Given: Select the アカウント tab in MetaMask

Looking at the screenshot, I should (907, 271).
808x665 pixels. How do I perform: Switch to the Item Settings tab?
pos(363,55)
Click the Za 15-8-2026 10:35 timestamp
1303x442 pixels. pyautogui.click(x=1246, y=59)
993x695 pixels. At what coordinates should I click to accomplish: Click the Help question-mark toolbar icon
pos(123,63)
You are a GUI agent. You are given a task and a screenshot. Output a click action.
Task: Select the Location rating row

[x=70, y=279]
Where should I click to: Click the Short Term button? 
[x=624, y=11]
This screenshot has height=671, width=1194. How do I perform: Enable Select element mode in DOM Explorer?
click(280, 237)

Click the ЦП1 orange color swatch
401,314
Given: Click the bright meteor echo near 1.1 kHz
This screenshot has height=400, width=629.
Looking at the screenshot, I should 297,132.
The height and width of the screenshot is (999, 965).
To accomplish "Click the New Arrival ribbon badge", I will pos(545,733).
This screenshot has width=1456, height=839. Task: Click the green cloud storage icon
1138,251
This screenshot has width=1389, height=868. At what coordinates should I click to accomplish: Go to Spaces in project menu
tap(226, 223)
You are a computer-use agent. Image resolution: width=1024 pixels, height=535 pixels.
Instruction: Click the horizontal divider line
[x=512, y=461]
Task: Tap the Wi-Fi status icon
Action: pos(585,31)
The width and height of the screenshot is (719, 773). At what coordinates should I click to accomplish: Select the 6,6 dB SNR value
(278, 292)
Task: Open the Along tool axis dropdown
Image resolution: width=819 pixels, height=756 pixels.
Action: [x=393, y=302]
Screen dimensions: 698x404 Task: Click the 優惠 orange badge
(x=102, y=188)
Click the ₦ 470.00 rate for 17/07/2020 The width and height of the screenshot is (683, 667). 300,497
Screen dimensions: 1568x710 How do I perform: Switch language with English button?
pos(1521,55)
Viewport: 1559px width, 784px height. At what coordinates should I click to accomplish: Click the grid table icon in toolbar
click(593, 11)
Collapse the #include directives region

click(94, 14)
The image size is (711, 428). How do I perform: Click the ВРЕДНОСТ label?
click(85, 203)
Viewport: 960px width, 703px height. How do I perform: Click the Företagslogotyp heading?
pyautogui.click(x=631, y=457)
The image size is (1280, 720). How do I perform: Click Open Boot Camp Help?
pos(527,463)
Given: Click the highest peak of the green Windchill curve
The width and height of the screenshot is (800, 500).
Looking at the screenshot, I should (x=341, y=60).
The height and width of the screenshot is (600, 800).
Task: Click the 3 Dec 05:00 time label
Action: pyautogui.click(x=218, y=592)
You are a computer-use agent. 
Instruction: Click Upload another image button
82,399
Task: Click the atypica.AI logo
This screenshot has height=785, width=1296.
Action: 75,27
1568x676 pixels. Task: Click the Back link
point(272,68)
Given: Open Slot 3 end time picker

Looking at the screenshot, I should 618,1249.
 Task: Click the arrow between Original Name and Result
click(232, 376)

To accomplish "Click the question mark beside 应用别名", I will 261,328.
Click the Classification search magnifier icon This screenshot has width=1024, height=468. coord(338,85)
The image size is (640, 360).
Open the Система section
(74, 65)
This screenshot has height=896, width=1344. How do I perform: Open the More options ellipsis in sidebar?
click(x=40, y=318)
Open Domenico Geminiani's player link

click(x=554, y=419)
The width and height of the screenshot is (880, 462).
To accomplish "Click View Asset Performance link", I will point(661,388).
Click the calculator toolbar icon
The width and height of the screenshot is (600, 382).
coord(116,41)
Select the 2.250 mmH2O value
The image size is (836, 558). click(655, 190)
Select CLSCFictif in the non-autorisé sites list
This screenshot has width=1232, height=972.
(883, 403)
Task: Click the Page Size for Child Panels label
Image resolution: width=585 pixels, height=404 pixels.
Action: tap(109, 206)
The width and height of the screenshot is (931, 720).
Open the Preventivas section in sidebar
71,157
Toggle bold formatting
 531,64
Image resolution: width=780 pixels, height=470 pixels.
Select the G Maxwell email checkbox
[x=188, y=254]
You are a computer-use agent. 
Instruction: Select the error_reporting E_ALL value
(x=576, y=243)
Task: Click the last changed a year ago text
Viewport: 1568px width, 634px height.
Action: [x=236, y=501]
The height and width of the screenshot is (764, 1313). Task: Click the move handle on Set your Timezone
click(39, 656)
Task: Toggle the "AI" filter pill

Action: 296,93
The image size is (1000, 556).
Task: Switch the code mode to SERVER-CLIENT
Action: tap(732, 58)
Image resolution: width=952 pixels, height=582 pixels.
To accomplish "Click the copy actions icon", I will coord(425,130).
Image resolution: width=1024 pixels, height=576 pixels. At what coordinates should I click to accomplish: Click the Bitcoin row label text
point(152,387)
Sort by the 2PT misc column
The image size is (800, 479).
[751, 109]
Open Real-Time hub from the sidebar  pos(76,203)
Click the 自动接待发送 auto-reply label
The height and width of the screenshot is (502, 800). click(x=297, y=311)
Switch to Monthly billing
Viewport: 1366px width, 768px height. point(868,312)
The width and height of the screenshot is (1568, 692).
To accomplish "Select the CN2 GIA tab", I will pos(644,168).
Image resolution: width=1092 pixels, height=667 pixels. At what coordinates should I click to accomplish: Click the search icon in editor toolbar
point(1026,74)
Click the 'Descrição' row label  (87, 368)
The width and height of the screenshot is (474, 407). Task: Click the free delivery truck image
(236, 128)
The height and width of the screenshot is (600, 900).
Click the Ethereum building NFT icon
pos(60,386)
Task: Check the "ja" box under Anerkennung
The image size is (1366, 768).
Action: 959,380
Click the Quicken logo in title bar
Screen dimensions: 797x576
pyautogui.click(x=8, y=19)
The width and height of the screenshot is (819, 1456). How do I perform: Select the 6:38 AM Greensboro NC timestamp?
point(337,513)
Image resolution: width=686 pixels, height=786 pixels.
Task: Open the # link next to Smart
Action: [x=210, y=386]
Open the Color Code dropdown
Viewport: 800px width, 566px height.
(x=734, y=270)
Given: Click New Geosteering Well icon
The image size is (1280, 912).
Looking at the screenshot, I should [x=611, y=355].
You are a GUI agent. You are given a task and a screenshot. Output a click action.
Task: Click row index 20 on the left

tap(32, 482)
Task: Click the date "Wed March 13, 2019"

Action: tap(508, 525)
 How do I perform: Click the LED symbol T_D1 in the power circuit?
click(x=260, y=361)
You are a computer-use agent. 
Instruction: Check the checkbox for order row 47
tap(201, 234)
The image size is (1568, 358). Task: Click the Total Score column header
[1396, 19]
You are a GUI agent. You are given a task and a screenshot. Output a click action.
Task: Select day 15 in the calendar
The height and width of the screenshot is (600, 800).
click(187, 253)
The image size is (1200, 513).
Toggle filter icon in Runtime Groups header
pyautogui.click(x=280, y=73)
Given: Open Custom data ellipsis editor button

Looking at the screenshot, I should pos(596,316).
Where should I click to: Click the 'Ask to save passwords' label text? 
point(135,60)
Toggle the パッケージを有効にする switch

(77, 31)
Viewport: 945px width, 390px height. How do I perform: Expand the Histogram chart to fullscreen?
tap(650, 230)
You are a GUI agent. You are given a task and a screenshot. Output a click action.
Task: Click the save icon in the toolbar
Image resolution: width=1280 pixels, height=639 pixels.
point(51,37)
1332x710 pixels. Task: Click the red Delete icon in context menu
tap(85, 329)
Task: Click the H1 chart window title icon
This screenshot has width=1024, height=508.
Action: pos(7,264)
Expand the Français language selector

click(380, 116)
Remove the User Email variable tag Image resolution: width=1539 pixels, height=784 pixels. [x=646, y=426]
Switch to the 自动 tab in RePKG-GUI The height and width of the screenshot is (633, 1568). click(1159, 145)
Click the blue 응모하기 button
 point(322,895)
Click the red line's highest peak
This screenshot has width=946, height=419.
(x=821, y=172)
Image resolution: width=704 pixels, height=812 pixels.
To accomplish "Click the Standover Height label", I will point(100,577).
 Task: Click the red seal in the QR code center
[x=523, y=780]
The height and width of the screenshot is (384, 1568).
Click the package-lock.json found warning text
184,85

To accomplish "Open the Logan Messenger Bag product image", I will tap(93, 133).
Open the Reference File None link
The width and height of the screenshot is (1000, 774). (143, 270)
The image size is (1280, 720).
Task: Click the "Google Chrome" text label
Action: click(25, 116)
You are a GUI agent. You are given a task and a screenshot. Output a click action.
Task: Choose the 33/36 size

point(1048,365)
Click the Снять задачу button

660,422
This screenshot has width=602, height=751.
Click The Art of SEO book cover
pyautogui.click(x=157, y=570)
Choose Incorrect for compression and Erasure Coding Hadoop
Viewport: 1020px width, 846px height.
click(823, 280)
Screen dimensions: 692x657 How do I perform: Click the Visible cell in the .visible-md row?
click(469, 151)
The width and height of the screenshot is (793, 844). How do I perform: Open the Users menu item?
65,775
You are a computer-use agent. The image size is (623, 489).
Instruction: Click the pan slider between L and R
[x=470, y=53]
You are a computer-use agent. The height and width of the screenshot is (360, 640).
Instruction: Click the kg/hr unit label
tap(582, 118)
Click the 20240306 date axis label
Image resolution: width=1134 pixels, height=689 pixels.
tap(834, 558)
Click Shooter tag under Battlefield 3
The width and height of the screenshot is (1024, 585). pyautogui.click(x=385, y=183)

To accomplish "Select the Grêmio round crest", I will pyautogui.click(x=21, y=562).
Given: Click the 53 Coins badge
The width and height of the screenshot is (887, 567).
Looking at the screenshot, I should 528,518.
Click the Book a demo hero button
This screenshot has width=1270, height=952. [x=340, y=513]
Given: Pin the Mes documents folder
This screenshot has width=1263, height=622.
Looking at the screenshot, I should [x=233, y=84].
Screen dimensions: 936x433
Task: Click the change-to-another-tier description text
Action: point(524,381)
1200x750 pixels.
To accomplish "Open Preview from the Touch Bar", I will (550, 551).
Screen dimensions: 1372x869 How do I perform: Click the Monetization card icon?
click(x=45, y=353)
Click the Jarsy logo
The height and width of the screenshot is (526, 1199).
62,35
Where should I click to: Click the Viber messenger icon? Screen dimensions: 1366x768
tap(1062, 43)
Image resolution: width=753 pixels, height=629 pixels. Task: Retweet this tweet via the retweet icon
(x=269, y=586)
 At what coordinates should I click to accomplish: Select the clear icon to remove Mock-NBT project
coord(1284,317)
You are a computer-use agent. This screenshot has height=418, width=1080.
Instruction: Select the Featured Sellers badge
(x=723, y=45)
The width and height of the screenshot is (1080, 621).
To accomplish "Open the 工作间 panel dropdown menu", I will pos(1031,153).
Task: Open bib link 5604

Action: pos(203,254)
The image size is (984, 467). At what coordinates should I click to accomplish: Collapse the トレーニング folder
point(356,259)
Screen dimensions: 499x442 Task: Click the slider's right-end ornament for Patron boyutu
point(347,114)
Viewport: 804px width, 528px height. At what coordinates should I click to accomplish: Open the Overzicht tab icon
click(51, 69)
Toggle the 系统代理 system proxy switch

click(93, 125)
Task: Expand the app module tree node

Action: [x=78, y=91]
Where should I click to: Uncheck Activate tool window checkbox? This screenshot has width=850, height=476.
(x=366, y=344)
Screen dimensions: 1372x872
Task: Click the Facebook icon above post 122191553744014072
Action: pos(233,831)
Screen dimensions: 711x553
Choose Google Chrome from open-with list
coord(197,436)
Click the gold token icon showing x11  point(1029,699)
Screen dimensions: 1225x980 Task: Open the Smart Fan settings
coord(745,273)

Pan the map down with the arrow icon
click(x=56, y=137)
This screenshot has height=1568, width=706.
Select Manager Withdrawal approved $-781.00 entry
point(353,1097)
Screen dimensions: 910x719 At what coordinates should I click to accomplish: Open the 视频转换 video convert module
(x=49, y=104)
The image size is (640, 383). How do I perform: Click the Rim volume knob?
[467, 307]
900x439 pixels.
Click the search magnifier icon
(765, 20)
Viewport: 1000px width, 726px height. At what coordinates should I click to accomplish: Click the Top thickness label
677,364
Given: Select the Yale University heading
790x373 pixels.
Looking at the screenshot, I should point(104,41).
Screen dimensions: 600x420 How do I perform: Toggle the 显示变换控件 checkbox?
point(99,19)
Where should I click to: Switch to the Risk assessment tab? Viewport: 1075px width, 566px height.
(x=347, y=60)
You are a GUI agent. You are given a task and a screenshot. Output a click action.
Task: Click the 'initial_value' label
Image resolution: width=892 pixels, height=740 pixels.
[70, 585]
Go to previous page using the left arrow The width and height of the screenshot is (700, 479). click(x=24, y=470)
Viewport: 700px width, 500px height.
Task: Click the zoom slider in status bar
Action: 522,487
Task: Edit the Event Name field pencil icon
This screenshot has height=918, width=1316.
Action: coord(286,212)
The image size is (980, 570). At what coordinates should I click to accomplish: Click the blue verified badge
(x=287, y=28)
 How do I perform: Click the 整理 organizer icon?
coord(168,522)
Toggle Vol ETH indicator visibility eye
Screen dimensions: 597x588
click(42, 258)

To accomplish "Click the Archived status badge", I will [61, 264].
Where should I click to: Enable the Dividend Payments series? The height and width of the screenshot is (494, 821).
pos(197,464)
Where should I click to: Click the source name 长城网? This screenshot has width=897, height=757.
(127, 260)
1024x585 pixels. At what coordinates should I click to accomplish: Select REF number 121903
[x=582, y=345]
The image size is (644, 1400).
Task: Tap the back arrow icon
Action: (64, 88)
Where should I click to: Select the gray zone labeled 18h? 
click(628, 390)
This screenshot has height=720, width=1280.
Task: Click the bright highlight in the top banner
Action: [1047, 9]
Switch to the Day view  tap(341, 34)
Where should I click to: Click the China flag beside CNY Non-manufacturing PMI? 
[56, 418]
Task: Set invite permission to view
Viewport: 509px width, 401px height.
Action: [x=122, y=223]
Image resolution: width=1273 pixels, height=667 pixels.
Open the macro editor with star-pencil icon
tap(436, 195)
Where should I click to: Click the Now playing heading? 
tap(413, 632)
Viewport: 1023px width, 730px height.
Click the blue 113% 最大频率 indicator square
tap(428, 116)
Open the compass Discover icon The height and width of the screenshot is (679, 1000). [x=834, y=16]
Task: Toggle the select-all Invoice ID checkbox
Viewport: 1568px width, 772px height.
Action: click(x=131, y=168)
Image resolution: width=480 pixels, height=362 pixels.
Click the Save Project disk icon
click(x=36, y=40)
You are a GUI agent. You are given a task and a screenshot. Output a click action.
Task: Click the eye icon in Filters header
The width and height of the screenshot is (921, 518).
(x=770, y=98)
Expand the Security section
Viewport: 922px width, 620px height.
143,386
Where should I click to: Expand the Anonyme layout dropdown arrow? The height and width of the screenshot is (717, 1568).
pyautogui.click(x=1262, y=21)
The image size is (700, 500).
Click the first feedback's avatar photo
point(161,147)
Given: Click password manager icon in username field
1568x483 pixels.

**Required work**
Retype exactly the lines above, from the one with "Viewport: 960px width, 703px" through the one with "Given: Click the highest", inclusive.

**Written reply**
Viewport: 960px width, 703px height. How do I perform: Click the Företagslogotyp heading?
pyautogui.click(x=631, y=457)
The image size is (1280, 720). How do I perform: Click Open Boot Camp Help?
pos(527,463)
Given: Click the highest peak of the green Windchill curve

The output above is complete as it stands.